Three Spanish Festivals

If you choose to sidestep charging bulls and avoid tomato-based food fights during your time in Spain, all is not lost. While you do run the risk of overeating and the occasional wayward firecracker, these three unique annual festivals will add to your experience: Las Fallas in Valencia, Feria de Abril in Seville and Feria de Jamón in Aracena.

Festival de las Fallas


While studying abroad, I had a Culture & Civ professor who would devote the first few minutes of each class to telling us about the wonders that Spain has to offer, and encouraging us to take advantage of the many festivals. It was at his urging that I skipped class one Thursday in mid-March and headed for Valencia, home of Las Fallas.

So what’s a falla? It’s a float; carved in exquisite detail and painted in bright colors and made of flammable materials. The smallest falla is no larger than a swing set, and the largest can dwarf a four-story apartment building. They are satirical: poking fun at pop culture, most commonly something from cinema or politics. Each year various community groups and organizations work hard to design a falla and during the designated week in mid-March, they assemble their work in plazas all over Spain’s third largest city. The floats are judged in their respective categories based on size and theme and when night falls, you can see people stringing fireworks all over the finished product, regardless of the awards.

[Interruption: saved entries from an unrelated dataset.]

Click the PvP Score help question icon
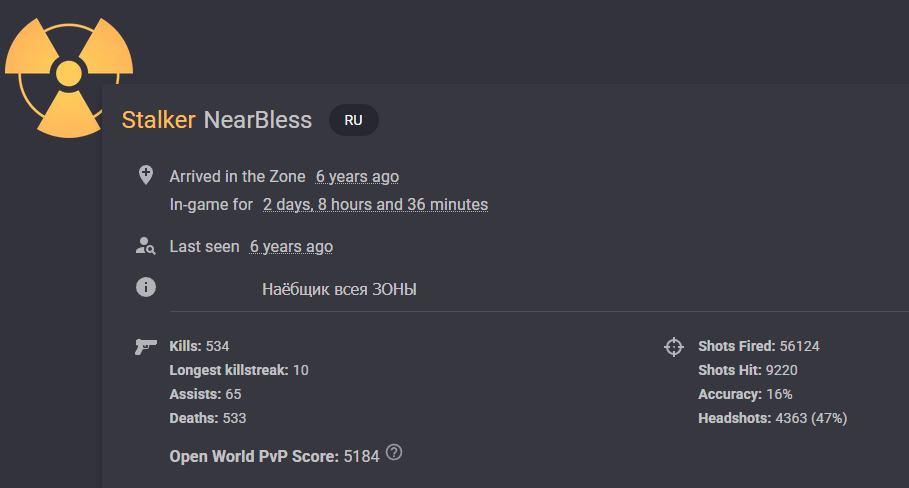 point(394,452)
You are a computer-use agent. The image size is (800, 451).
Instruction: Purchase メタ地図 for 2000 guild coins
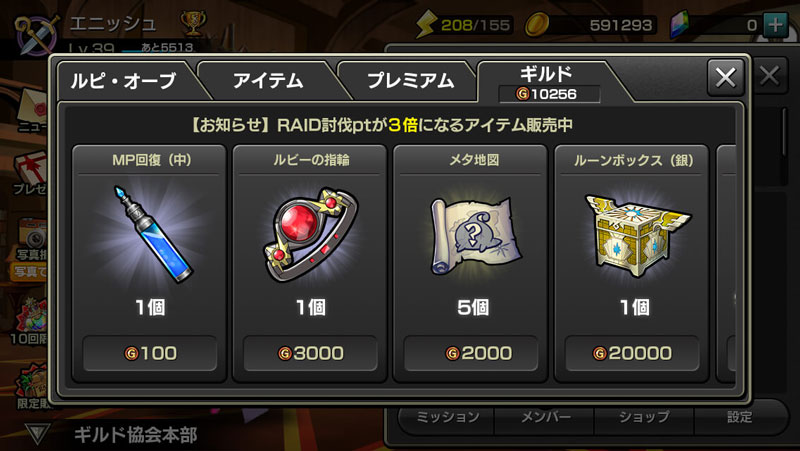(471, 353)
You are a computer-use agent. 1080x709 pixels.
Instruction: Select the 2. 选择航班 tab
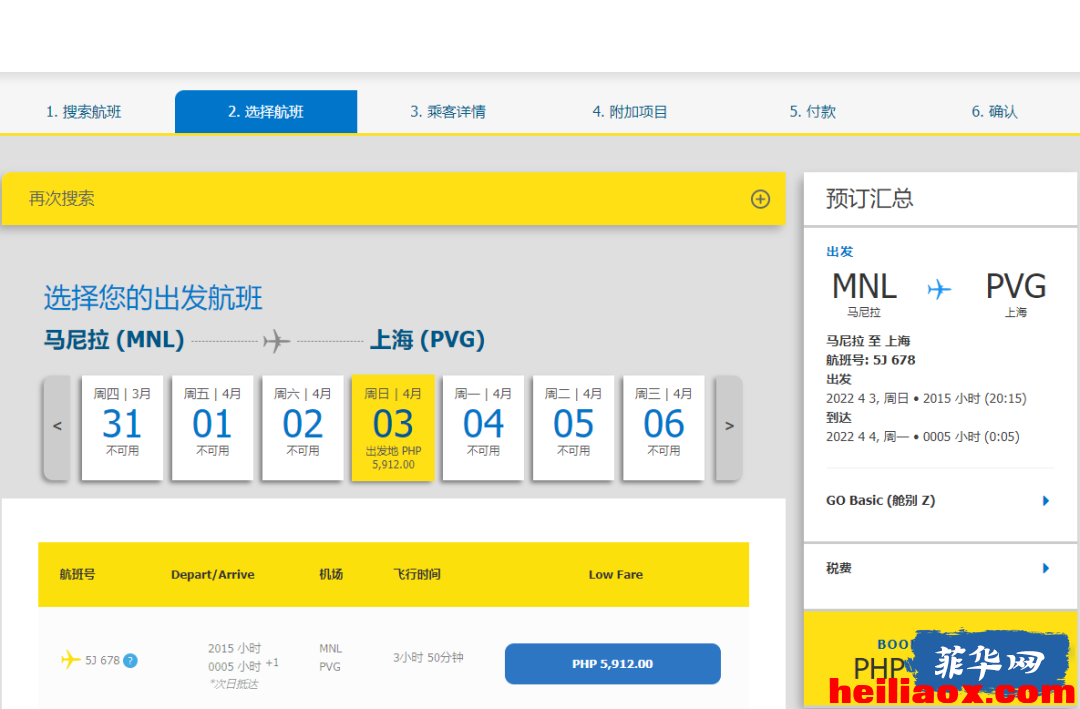266,112
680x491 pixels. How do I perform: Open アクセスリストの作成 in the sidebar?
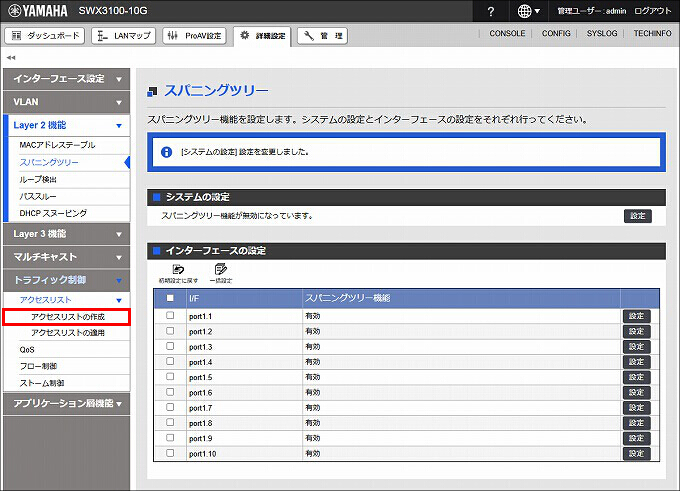[67, 317]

And then they light a match.

We watched one fire from start to finish and almost lost our eyebrows as a result. Firemen hosed down tarps thrown over nearby buildings while people scuttled around the float with what could only be containers of gasoline. The crowd surged forward to see some lucky fellow light the fuse, and our front row spots soon became too close for comfort. When the first explosion went off, the crowd fell back and we stumbled away wishing for the handkerchiefs we’d seen covering so many people’s faces. The pyrotechnics went on until the wee hours of the morning and sparked a lively conversation in our next Culture & Civ class.

Feria de Abril



"Soy muy feriante" is a colloquial way of saying, "I love this fair." Like flowers heralding the springtime, women flood the streets of Seville in vividly colorful gowns, ruffles swishing and hips swaying. A section of the city is closed down and a miniature town is constructed, with a giant gate to lead the way to the phenomenon that is the April Fair.

Feria is so visually stimulating, it's almost overwhelming. The streets are a riot of color - dresses, horses, carriages, balloons, toys. In the middle of the afternoon it is not uncommon to see a group of friends on horseback, pulled up to a local bar. Or my personal favorite: a flamenco driveby on a moto – polkadots flashing in the wind. Even the horses are dressed to the nines: tails and manes braided or curled, wearing a variety of decorative bridles and ribbons. Various fair-goers ride in carros or horse-drawn carriages that have their own footmen and drivers. Women ride sidesaddle with their heads held high and flowers on top of their heads - you half expect them to burst into song. And they will! The fair is famous for it’s songs and dances, praising Seville and the south. You can see locals of all ages twirling, shouting and strumming to sevillanas, a provocative dance with roots in flamenco.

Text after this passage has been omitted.